Children today are not merely exploring romantic relationships earlier but are actively talking about them with teachers, counsellors and parents. Unlike previous generations where secrecy and guilt were the norm, today’s children are vocal. Schools report students initiating discussions about sexual orientation, emotional struggles and peer conflicts, sometimes even demanding mediation. This newfound transparency, in theory, should make parenting easier. Yet it also means parents must step into roles they are often unprepared for: as emotional first responders, sexual-health educators and moral philosophers.

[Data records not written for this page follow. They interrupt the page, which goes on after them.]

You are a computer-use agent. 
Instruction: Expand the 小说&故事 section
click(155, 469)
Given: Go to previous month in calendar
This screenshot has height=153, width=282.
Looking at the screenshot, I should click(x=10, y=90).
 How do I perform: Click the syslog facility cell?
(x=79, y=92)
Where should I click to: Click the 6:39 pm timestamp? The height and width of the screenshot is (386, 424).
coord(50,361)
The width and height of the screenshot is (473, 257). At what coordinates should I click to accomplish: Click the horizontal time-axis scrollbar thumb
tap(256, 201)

The age of innocence is shrinking, but the burdens of early maturity are real. According to Asawari Abhyankar, a teacher at an international school in Mumbai, many students in Grade 5 already have boyfriends or girlfriends. “They’re in touch with their emotions. They’re expressive and articulate. Parents, too, are more accepting, sometimes out of fear, afraid their children may spiral into drastic action if their feelings are invalidated.”


Social media and the globalisation of youth culture have accelerated this change. Concepts like prom, once alien to Indian schooling, are now common in elite institutions. Fashion shows, graduation ceremonies for kindergarteners and curated Instagram profiles are all part of growing up.

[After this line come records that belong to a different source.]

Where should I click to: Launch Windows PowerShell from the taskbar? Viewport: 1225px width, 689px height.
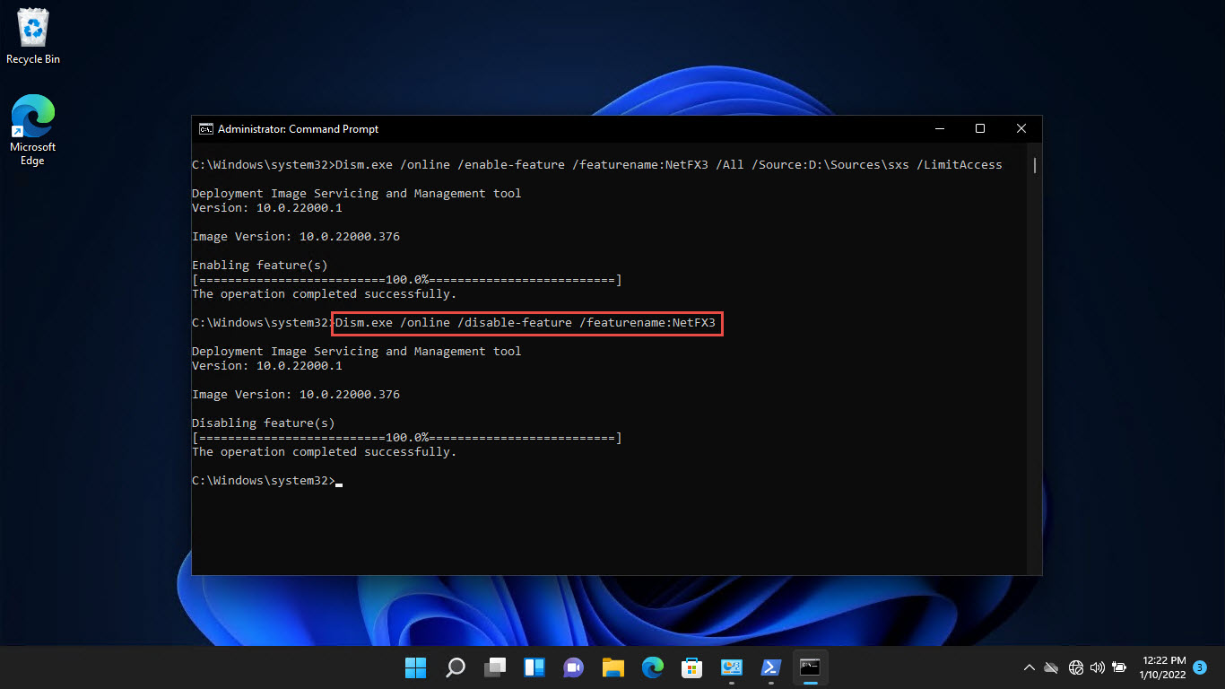pyautogui.click(x=770, y=667)
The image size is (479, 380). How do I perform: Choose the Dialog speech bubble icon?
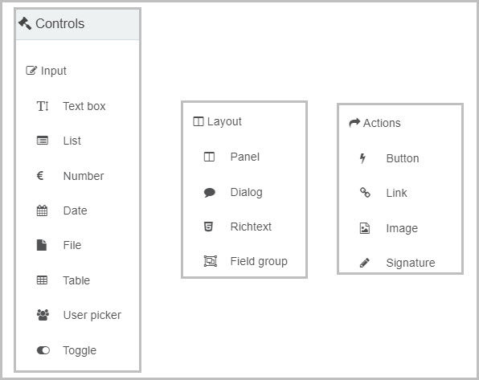[x=209, y=193]
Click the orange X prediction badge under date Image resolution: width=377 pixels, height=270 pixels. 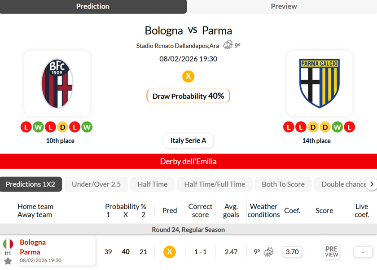[x=188, y=76]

There is a cost to all this. The emotional turbulence once confined to late adolescence is now engulfing younger children. Peer pressure to be in a relationship is intense. Not having a partner is seen as abnormal. Childhood friendships are reframed through the lens of dating, and heartbreak becomes an all-too-real experience for a ten-year-old. “At a very young age, relationships are more like peer pressure,” Abhyankar explains. “And they’re missing out on the fun part of growing up as friends.”


Parents, meanwhile, are caught between modern ideals and timeless instincts. Many are supportive, even progressive, yet anxious. The dreaded “we need to talk” conversation, once reserved for late teens, is now happening while the child is still in primary school. The impulse to delay the inevitable complications of adult life now collides with a world that refuses to wait.


What is emerging is a new parenting frontier. Offering unconditional support is necessary, but so too is setting boundaries that align with a child’s emotional maturity. Experts insist that this is not about suppressing curiosity or moralising love but about timing. Relationships that arrive too early without the emotional scaffolding to support them can do more harm than good.


As India modernises and its youth get younger in behaviour and bearing, the old milestones of growth – the first crush, first heartbreak, emotional independence - have shifted. What remains to be seen is whether parents, educators and society at large can recalibrate fast enough to offer both protection and guidance. After all, childhood once lost, is hard to recover.